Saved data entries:
..............................
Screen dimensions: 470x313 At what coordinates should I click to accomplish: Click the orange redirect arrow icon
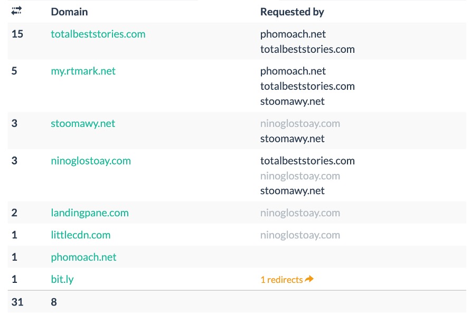[309, 279]
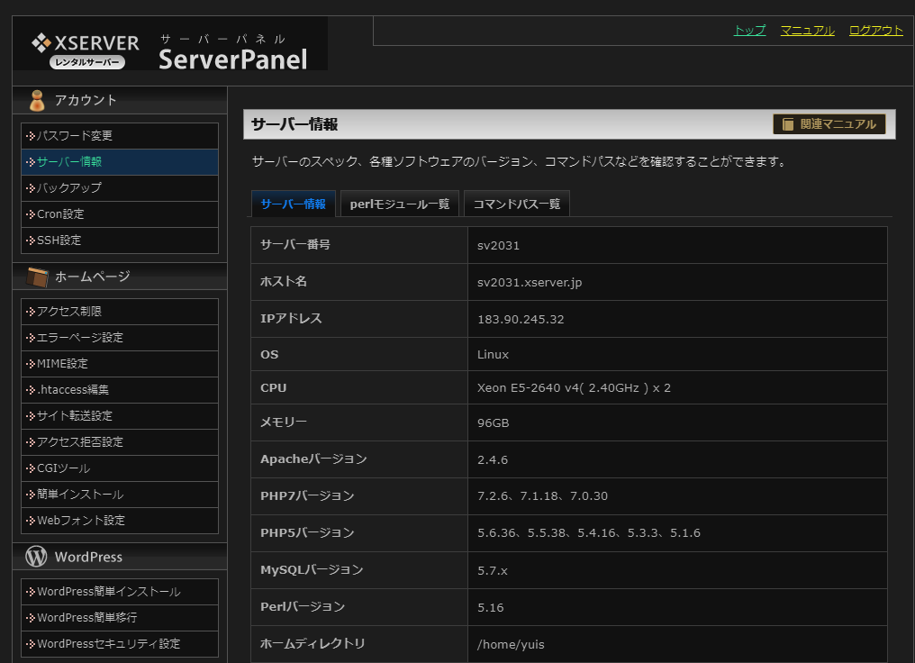
Task: Click the XSERVER ServerPanel logo
Action: click(169, 45)
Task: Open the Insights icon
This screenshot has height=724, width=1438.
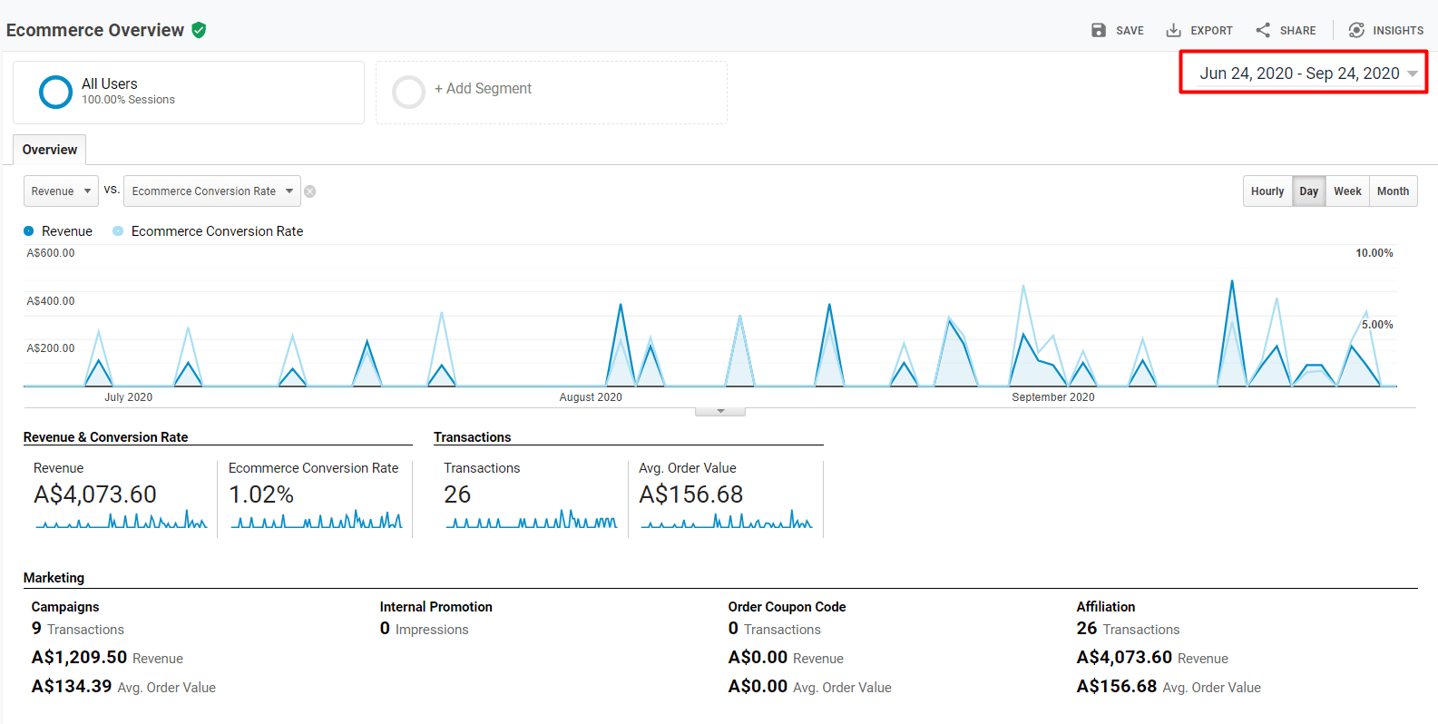Action: [1356, 30]
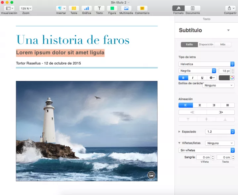This screenshot has width=238, height=195.
Task: Increase the indent level button
Action: (x=220, y=112)
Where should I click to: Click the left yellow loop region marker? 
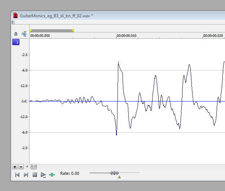31,31
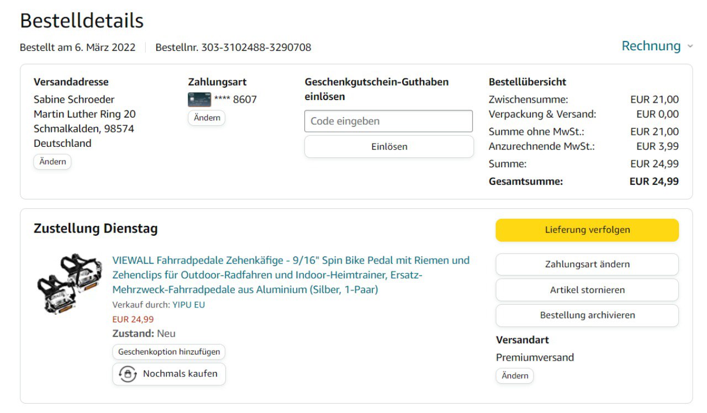Click Artikel stornieren button
The width and height of the screenshot is (707, 413).
point(587,290)
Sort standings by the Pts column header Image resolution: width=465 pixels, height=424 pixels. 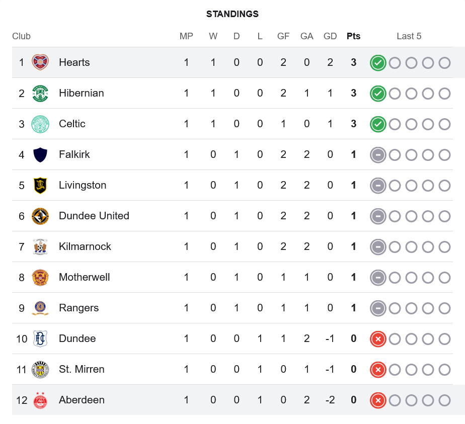point(353,36)
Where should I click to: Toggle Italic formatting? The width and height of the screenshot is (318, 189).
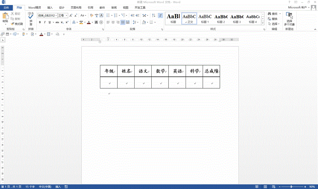(45, 22)
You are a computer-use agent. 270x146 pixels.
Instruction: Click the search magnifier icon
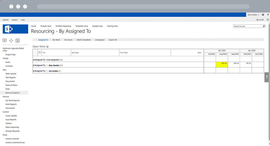click(x=264, y=26)
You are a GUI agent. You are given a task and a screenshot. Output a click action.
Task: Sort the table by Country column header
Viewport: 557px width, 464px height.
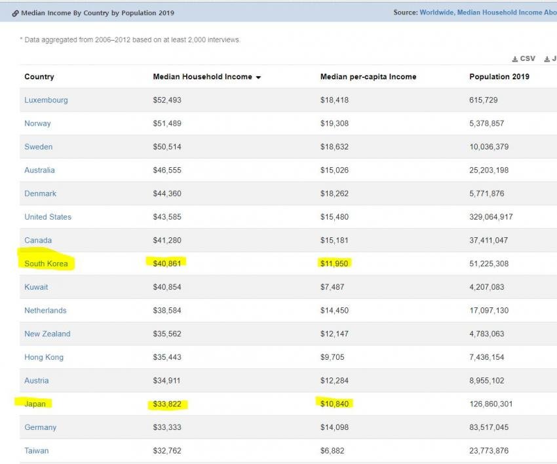coord(39,77)
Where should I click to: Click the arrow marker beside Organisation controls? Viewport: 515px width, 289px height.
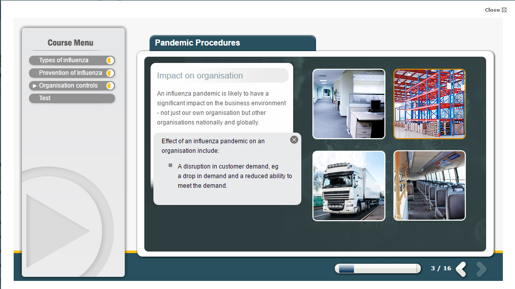34,86
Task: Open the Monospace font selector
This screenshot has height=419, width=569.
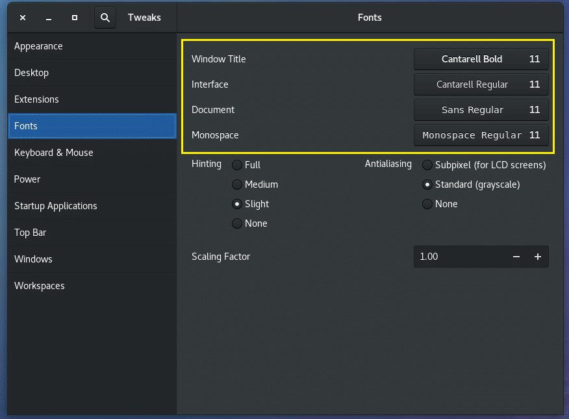Action: (481, 134)
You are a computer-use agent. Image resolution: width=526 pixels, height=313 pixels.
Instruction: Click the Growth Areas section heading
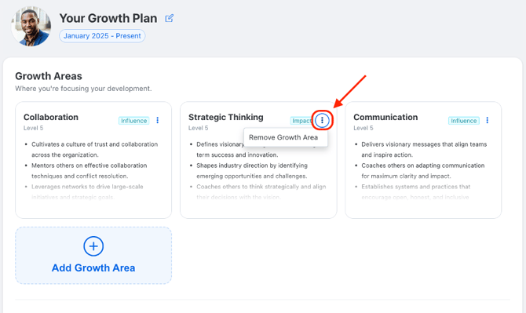(49, 76)
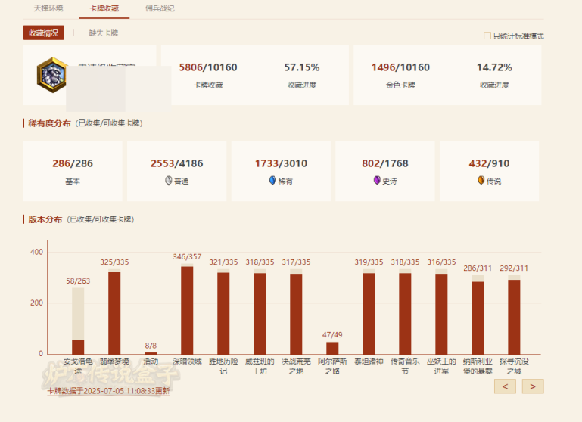Screen dimensions: 582x422
Task: Open the 佣兵战纪 tab
Action: point(160,8)
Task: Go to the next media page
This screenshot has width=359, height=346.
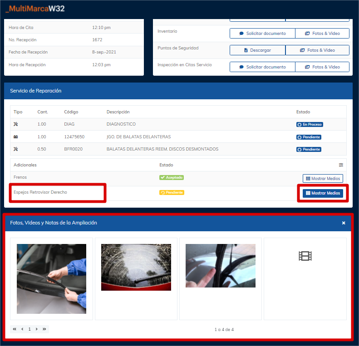Action: (x=37, y=329)
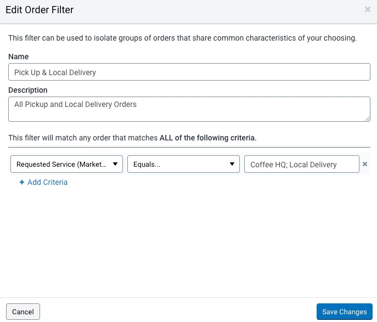Image resolution: width=377 pixels, height=322 pixels.
Task: Grab the Description box resize handle
Action: (367, 118)
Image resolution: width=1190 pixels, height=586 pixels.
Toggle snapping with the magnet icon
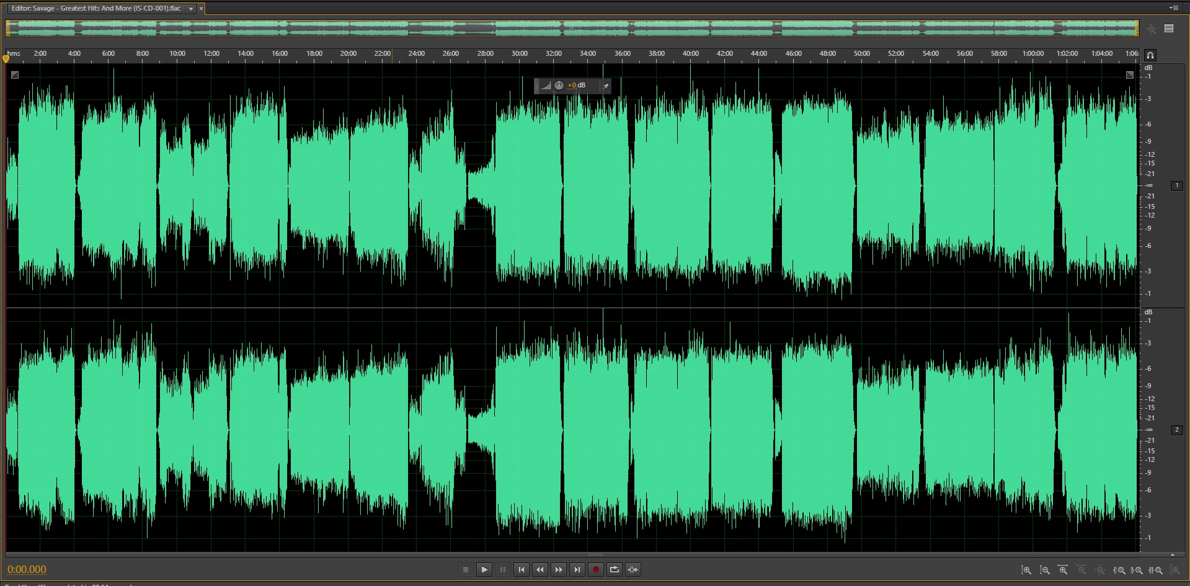click(x=1150, y=55)
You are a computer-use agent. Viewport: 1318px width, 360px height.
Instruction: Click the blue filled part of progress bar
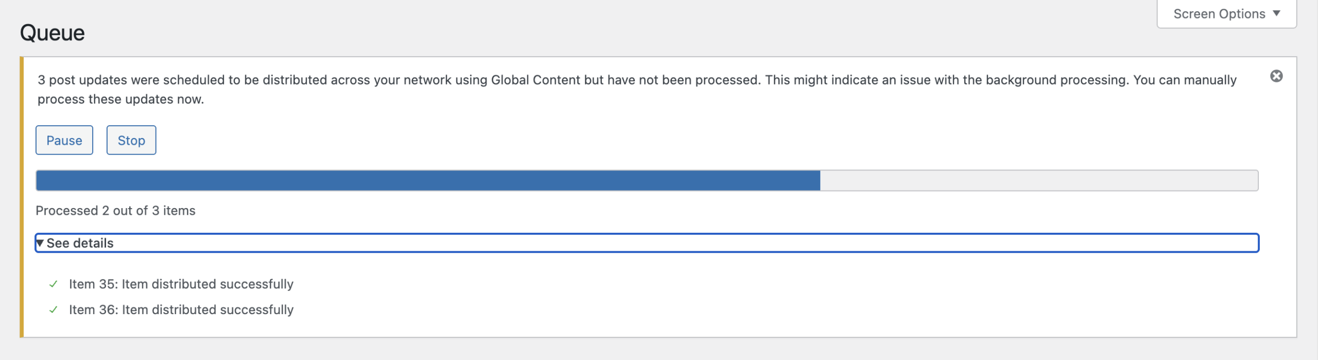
..............................
• Exercise details
Nothing except the lines from the one containing "Instruction: Click the Growth" through the one containing "You are a computer-use agent. Viewport: 1318px" should appear in the answer, exactly as above and without pictures.

• Answer for this exercise
Instruction: Click the Growth Areas section heading
(49, 76)
Screen dimensions: 582x422
Task: Open the 佣兵战纪 tab
Action: point(160,8)
Task: Go to the next media page
This screenshot has width=359, height=346.
Action: (x=37, y=329)
Image resolution: width=377 pixels, height=322 pixels.
Task: Grab the Description box resize handle
Action: (367, 118)
Image resolution: width=1190 pixels, height=586 pixels.
Toggle snapping with the magnet icon
click(x=1150, y=55)
You are a computer-use agent. Viewport: 1318px width, 360px height.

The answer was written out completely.